1. El dilema de la modernización



     La modernización se enfrenta, por lo general,

desde una perspectiva casi exclusivamente economicista, en

términos de menos Estado y más

privatización. Ante este enfoque reduccionista

habría que afirmar el destino universal de los bienes

y la promoción y el desarrollo de la humanidad en su

conjunto. El objeto de la actividad económica no

debiera ser hacer más ricos a unos cuantos que ya lo

son a costa de los demás, lo cual deshumaniza a todos

por igual, pero por razones diferentes. A los primeros, la

ambición y la codicia les impiden considerar otras

perspectivas o valores que no sean el triunfo sobre el

adversario y ganancias siempre mayores; en los demás,

la lucha por sobrevivir, la frustración y el

resentimiento fomentan el individualismo y la amargura.



     La prosperidad de una nación no debiera medirse

en términos de las variables macroeconómicas,

porque éstas ocultan la pobreza, la corrupción

y la violencia estructural. La estabilidad y el crecimiento

que puedan medir no se refieren más que a una

pequeña parte de la estructura social. La prosperidad

debiera ser medida en términos de si la vida es

más o menos humana en una determinada sociedad.



     Los grandes problemas de la sociedad actual son la

pobreza, el crecimiento con desempleo, la violencia, la

corrupción y la impunidad. Todos los demás

males que aflijen a las sociedades de hoy se derivan de

ellos. En consecuencia, los gobiernos y las organizaciones

internacionales debieran concentrar sus esfuerzos en

erradicalos. Desde una perspectiva humana, la

modernización, incluida la privatización,

sólo tiene sentido en la medida en que forme parte de

este gran esfuerzo nacional e internacional. Sin embargo, la

realidad coloca a los gobiernos ante una disyuntiva

difícil: promover la humanización de la

sociedad o los intereses del capital.



 





     El gobierno salvadoreño respondió, al

menos a nivel teórico, que optaba por lo primero. El

hombre y la mujer salvadoreños se encontrarían

en el centro de su actividad política. Pero en la

práctica, privan los intereses del capital, en

detrimento de la humanización de la sociedad

salvadoreña. La privatización es una

imposición de los organismos internacionales y

más directamente del sector privado salvadoreño

con capital disponible para invertir. Más aún,

las primeras privatizaciones ni siquiera respetaron las

leyes, que buscaban evitar la concentración de la

banca desnacionalizada en pocas manos. Se privatiza porque

así conviene a los intereses del capital nacional e

internacional, que encuentra en estos activos públicos

una oportunidad atractiva para revalorizarse, y no porque

convenga directamente al bien del país. Y se privatiza

de una manera tal que los intereses de los grandes capitales

resultan favorecidos o privilegiados. Lo que sucede es que la

conveniencia del gran capital se presenta como bien nacional.
------------------------------
◆ TAREAS POR REALIZAR:
**a)** Transcribe del texto sobre la modernización el fragmento que comienza con las palabras que contienen "por igual, pero" y termina con "y la amargura.".
**b)** Según el texto sobre la modernización, ¿en qué términos debería medirse la prosperidad de una nación?
Los ítems que vienen a continuación no hacen falta para nada.
------------------------------
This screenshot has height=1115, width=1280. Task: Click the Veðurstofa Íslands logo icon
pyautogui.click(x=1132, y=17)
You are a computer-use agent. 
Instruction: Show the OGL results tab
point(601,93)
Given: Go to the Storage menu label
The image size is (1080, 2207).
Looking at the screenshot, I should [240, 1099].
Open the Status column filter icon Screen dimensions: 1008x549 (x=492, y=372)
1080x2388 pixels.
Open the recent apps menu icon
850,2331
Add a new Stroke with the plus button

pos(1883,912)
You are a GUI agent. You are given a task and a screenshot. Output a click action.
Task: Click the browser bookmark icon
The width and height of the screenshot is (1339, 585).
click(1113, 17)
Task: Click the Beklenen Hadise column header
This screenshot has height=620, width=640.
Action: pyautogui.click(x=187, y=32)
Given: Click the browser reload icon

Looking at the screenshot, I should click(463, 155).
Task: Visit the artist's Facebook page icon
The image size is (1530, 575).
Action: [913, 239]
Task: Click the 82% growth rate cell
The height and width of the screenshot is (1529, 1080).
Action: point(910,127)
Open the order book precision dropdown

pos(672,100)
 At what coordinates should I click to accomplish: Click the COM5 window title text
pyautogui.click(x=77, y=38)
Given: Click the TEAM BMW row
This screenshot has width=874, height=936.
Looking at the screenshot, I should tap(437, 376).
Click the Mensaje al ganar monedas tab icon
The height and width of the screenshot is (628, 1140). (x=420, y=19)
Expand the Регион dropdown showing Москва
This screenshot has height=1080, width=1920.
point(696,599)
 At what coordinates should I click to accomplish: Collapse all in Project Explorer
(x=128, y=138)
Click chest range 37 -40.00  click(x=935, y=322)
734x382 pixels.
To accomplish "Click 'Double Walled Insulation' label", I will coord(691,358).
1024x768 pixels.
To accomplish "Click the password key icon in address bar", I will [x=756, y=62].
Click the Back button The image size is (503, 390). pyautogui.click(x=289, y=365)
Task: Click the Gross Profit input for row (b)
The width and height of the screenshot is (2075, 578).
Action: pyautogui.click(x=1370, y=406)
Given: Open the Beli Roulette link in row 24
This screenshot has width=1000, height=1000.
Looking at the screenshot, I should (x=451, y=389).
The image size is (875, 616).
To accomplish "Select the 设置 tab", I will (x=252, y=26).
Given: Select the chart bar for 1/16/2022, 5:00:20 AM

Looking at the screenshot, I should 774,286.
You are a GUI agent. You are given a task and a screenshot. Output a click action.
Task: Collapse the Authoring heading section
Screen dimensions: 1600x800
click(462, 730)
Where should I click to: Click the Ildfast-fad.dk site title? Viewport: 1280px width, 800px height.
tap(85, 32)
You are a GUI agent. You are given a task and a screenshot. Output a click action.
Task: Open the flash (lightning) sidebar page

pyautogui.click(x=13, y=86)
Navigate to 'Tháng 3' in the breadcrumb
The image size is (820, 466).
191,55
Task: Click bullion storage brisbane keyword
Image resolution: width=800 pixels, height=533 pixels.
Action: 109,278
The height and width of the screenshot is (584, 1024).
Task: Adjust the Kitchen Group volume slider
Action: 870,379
------------------------------
◆ RESULTADOS DE TAREAS:
**a)**
por igual, pero por razones diferentes. A los primeros, la

ambición y la codicia les impiden considerar otras

perspectivas o valores que no sean el triunfo sobre el

adversario y ganancias siempre mayores; en los demás,

la lucha por sobrevivir, la frustración y el

resentimiento fomentan el individualismo y la amargura.

**b)** Debería medirse en términos de si la vida es más o menos humana en una determinada sociedad.